What are some misconceptions people have about being a leader when they first enter the training?
There are several:
Vulnerability is a weakness and emotions are bad.
Leadership is a title.
Leadership comes with experience or age.
Understanding something intellectually means you can implement it in practice.
Over the course of the training, we tackle each of these misconceptions. Participants learn vulnerability is not a weakness but a strength and one of the best measures of courage. Emotions should be recognized and explored. They understand that leadership is not a title, but a verb. Anyone can exhibit leadership, regardless of their age or experience level. And, finally, they realize intellectual understanding of a concept isn’t enough. They must follow-through and change their behavior to truly become a good leader.
How do you see people develop through the trainings?
Those who begin the training on the quieter or more reserved side tend to become more vocal and take the lead within the group over time. They also become more comfortable inviting emotions into the conversation. While initially they might be scared or uncomfortable being upset or showing how they feel, they begin to explore and express these feelings openly. Their feedback also gets sharper and shorter. They develop better relationships in- and outside of work through increased empathy, setting clear boundaries, and inviting vulnerability. And, finally, people develop strong bonds with the rest of the group even if they didn’t know each other before the training.
What do we hope participants walk away with?
If you look purely at the content of the modules, the expectation is that at the end of the training, all of the participants address conflicts head-on, coach their employees, and make conscious choices about their own careers and future aligned with their values, beliefs, and life mission.
At its core we want participants to understand that their primary responsibility is to enable the people in their charge to do amazing work. And when they do that everyone wins: the customer, the company, team members, and themselves.
We also hope they walk away having formed a strong community with the other leaders in their group, so the lessons can continue without the program’s intervention.

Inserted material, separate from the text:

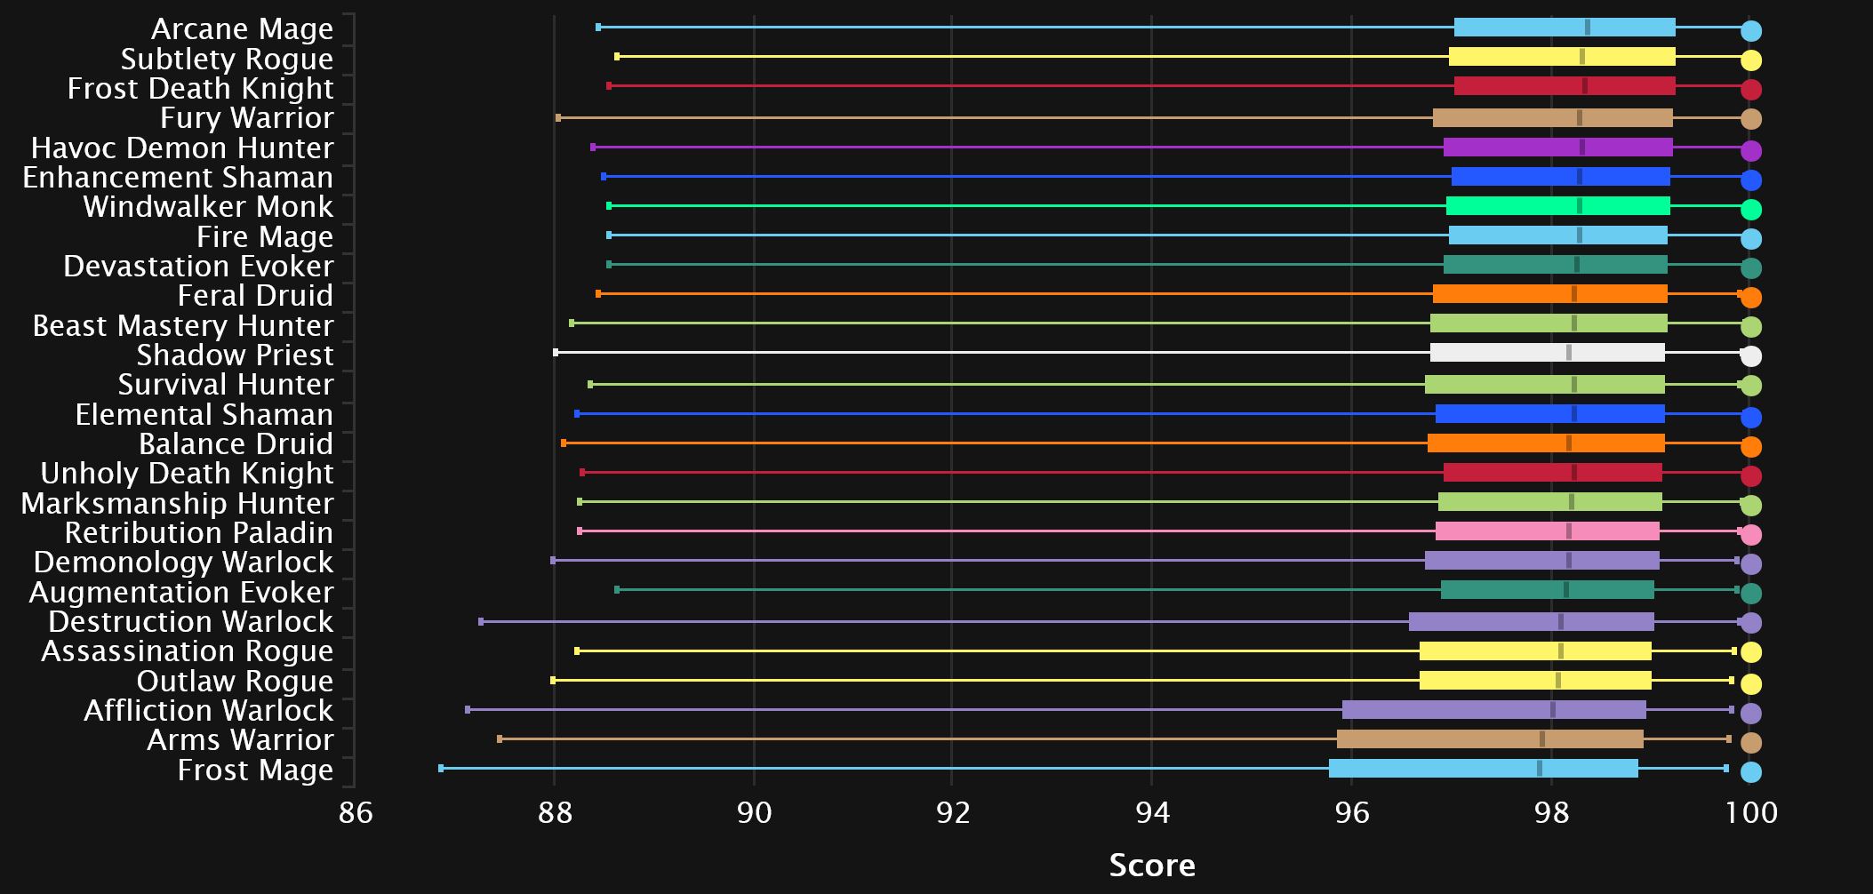Click the Fury Warrior box bar

(x=1552, y=117)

Why is the training successful?
What makes the work with GetYourGuide and the training itself successful is that GetYourGuide believes leadership development is a long-term investment in terms of time, resources, and attention. It’s quite unique to start working with a company willing to look beyond a one-size-fits-all solution. My conversations with the Talent Development team are consistently focused on long-term methods to improve leadership as opposed to band-aid solutions.
Also fundamental to the program’s success is the focus on behavioral change. Anyone can read a book and understand the concepts, they can know everything they need to know about leadership, but the key is turning all of that existing knowledge into behavioral change. Every training class, the Learning and Development team and I work on strengthening this.
What resources would you recommend for developing leadership skills?
If you could give only one piece of advice for being a good leader, what would it be?
Cultivate your self-awareness and your social-awareness. Be critical of yourself, your experience, and the impact of your behavior on others. Recognize what you know, what you don’t know, and where you need to grow. Read the room, demonstrate empathy to others, and provide an individualized approach to all of your employees.